There is a succession of small follow-up patches. It's controlled by `-loopification`, which on by default with `-O` and `-O2`.
== New idea: use join points ==
The basic idea is this: instead of doing loopification in the
code generator, express it directly in Core using join points.
Consider
{{{
f = \x. letrec g n y = if n>x then y
else g (n+1) (y+n)
in g 0 0
}}}
GHC will spot g as a join point, and we'll get a nice tight loop with a direct jump.

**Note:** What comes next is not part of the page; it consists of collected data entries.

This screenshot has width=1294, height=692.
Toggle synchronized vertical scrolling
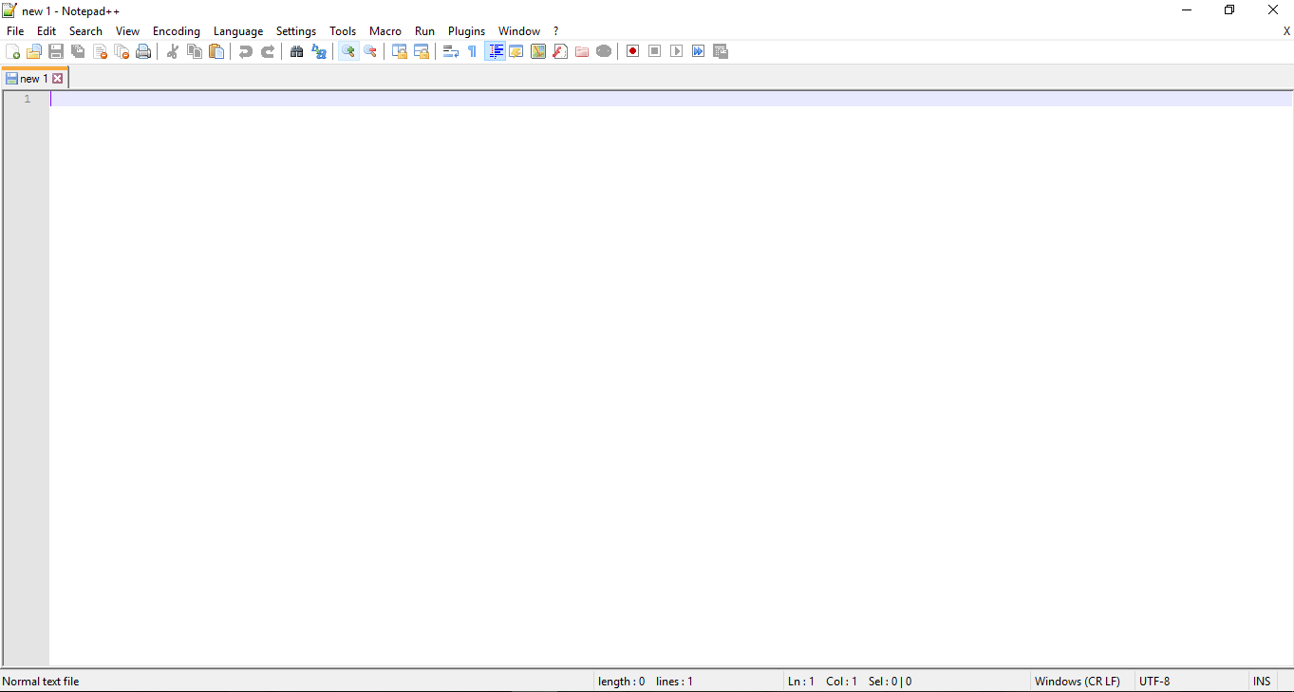click(x=399, y=51)
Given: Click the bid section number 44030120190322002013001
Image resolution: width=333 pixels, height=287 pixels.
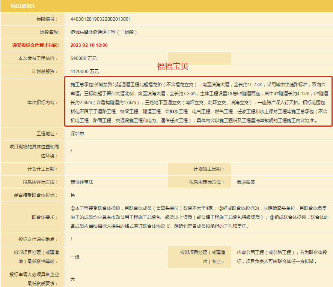Looking at the screenshot, I should point(101,19).
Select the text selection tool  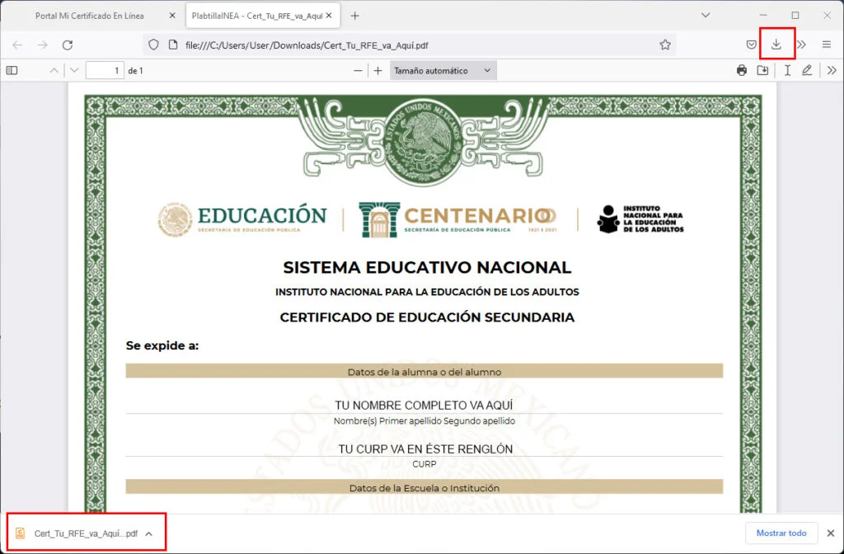786,70
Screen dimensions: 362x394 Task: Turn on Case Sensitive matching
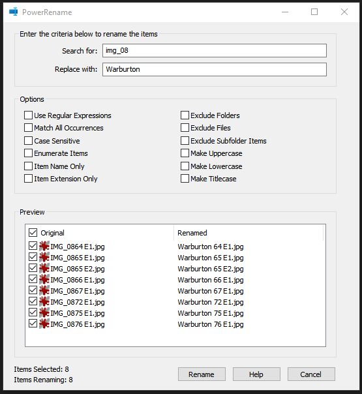pyautogui.click(x=28, y=141)
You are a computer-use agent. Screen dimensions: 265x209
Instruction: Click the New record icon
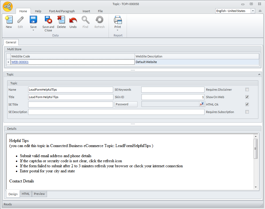(x=9, y=20)
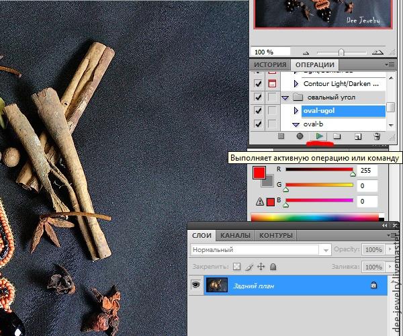Switch to the Каналы tab
Screen dimensions: 403x336
click(235, 235)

No need for the loopification patch!
But suppose the program was instead
{{{
f = \x xs. letrec g n y = if n>x then y
else g (n+1) (y+n)
in map (g 0) xs
}}}
Now g is not tail called, so GHC won't turn it ito a join point.
We'll get a heap allocated closure for g (unless we lambda lift it, which is a separate matter), and things are Not So Good.

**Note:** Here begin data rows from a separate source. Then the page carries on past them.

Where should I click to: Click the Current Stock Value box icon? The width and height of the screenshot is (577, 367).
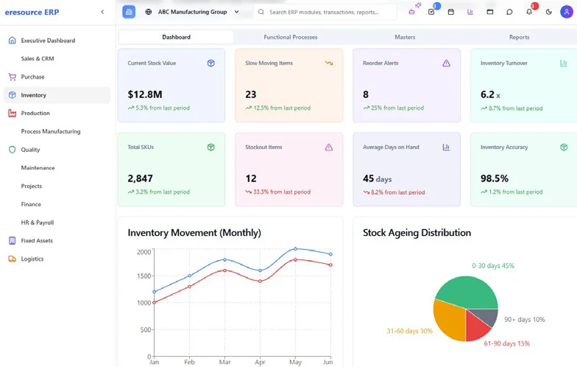pos(210,63)
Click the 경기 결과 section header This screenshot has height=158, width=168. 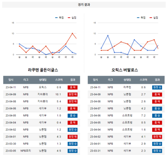pyautogui.click(x=84, y=5)
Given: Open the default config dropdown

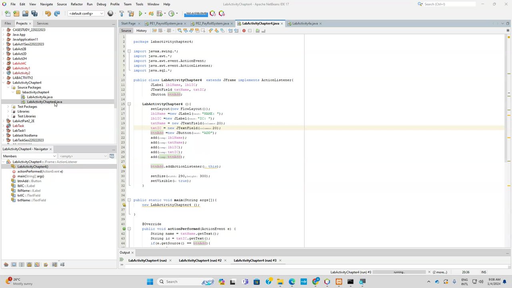Looking at the screenshot, I should (86, 14).
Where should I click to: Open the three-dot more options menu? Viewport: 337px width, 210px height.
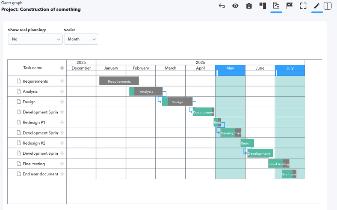(x=328, y=6)
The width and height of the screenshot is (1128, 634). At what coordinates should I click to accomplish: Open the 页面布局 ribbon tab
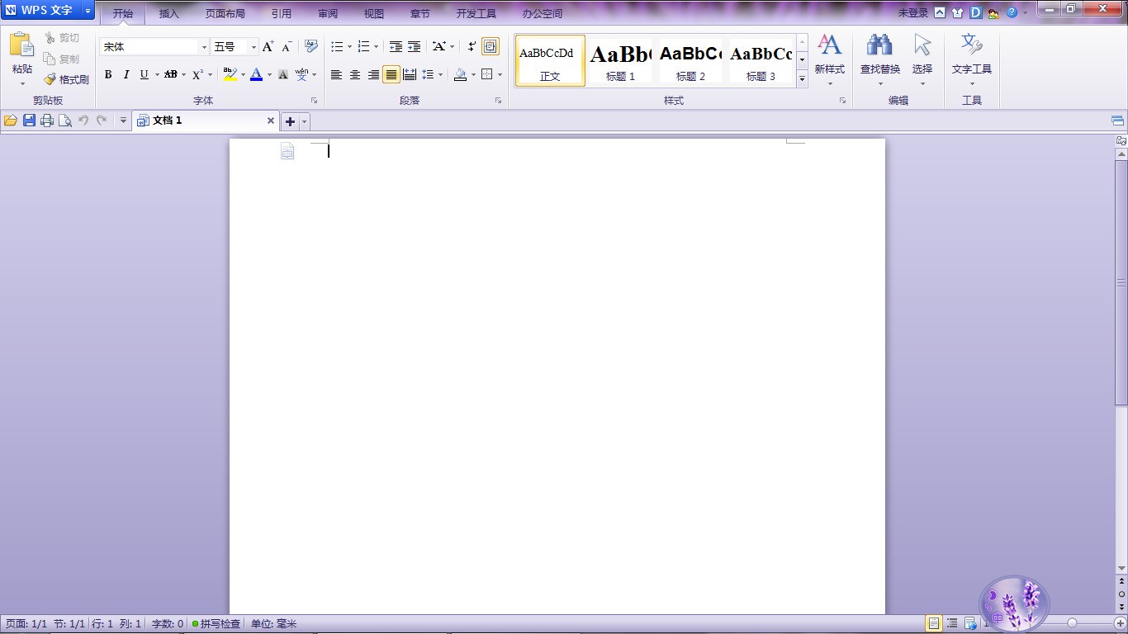(225, 14)
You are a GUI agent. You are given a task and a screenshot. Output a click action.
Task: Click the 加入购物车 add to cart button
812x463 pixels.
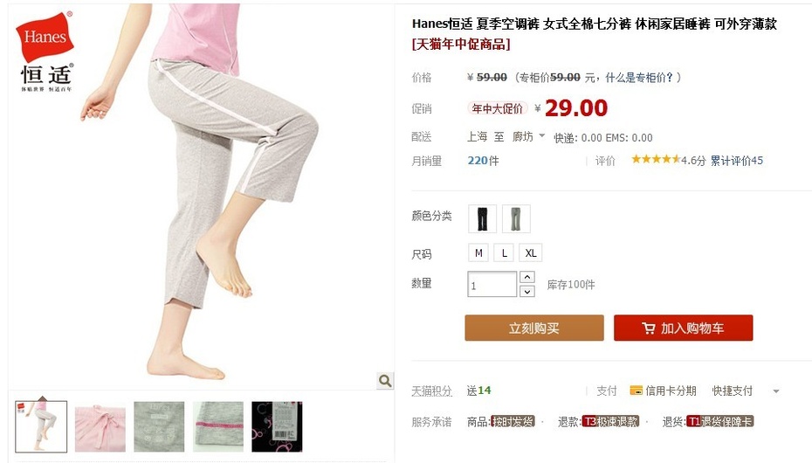(683, 328)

Idea: transform the program thus:
{{{
f = \x xs. let g n y = joinrec gj n y = if n>x then y
else gj (n+1) (y+n)
in gj n y
in map (g 0) xs
}}}
Now we can (and in fact do) generate a nice loop:
{{{
f = \ (x_aSH :: Int) (xs_aSI :: [Int]) ->
map @ Int @ Int
(\ (y_aSL :: Int) ->
case y_aSL of { GHC.Types.I# ww1_s2aH ->
joinrec {
$wgj_s2aJ [InlPrag=[0], Occ=LoopBreaker]
:: GHC.Prim.Int# -> GHC.Prim.Int# -> Int
[LclId[JoinId(2)], Arity=2, Str=~~m, Unf=OtherCon []]
$wgj_s2aJ (ww2_s2aD :: GHC.Prim.Int#) (ww3_X2aY :: GHC.Prim.Int#)

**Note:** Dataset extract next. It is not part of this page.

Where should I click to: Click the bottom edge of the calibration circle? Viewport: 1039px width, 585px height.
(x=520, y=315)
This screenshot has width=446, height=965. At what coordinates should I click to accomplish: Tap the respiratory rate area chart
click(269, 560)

= case x_aSH of { GHC.Types.I# y1_a27U ->
case GHC.Prim.tagToEnum# @ Bool (GHC.Prim.># ww2_s2aD y1_a27U) of {
False ->
jump $wgj_s2aJ
(GHC.Prim.+# ww2_s2aD 1#) (GHC.Prim.+# ww3_X2aY ww2_s2aD);
True -> GHC.Types.I# ww3_X2aY
}
}; } in
jump $wgj_s2aJ 0# ww1_s2aH
})
xs_aSI
}}}
=== The main transformation ===
The main transformation is this. If we have a recursive binding
{{{
rec { f x = ...f... }
}}}
where the recursive calls to `f` are all saturated tail calls, then replace the binding with
{{{
nonrec { f x = join
f x = ...f...
in f x }
}}}
(We are using shadowing here, to avoid making up a new variable name.)
=== Top level ===
We can do this at top level too.
{{{
g n y = if n>x then y
else g (n+1) (y+n)
===>
g n y = joinrec gj n y = if n>x then y
else gj (n+1) (y+n)
}}}
Now when g is called it'll run in a tight local loop with good code generation.
This is definitely better. Again, it means that we don't need the loopifiation patch.
'''Side note''': if you try this today, you'll actually find that GHC
* Spots the join point
* But then full laziness floats it to top level so it's not a join point.
We should stop making full laziness float join points!
=== Mutual recursion ===
All this works for mutually recursive join points. (The loopification patch does not.)
{{{
letrec
f x = ....g e1....
g y = ....f e2...
in
...f...
===>
letrec
f x = joinrec fj x = ....gj e1....
gj y = ....fj e2....
in fj x
in
...f...
}}}
(assuming of course that the uses of f,g in their own RHSs
are all saturated tail calls).
The body of the letrec must use only ''one'' of the functions
in the recursive group (although it does not need to use
it in a join-pointy way). I can't see how to make this work
if both `f` and `g` are used. ** see below for an idea **
At top level, a "use" includes exports.
Here's an idea for handling multiple entry points into a mutually recursive loop without copying the body of one of the functions. There is a slight penalty when initially entering the loop due to the case, but it may pay off since the looping would be more efficient:
{{{
letrec
f x = ....g e1....
g y = ....f e2...
in
if ...
... f ...
else
... g ...
===>
data FG a b = DoF a | DoG b
letrec
combined z =
joinrec fj x = ...gj e1...
gj y = ...fj e2...
in
case z
of DoF x => fj x
| DoG y => gj y
f x = combined (DoF x)
g y = combined (DoG y)
in
if ...
... f ...
else
... g ...
}}}
This requires a new data type, which is annnoying (and not easy in GHC). But perhaps we can use an unboxed sum type. (And an unboxed tuple for the arguments.)~~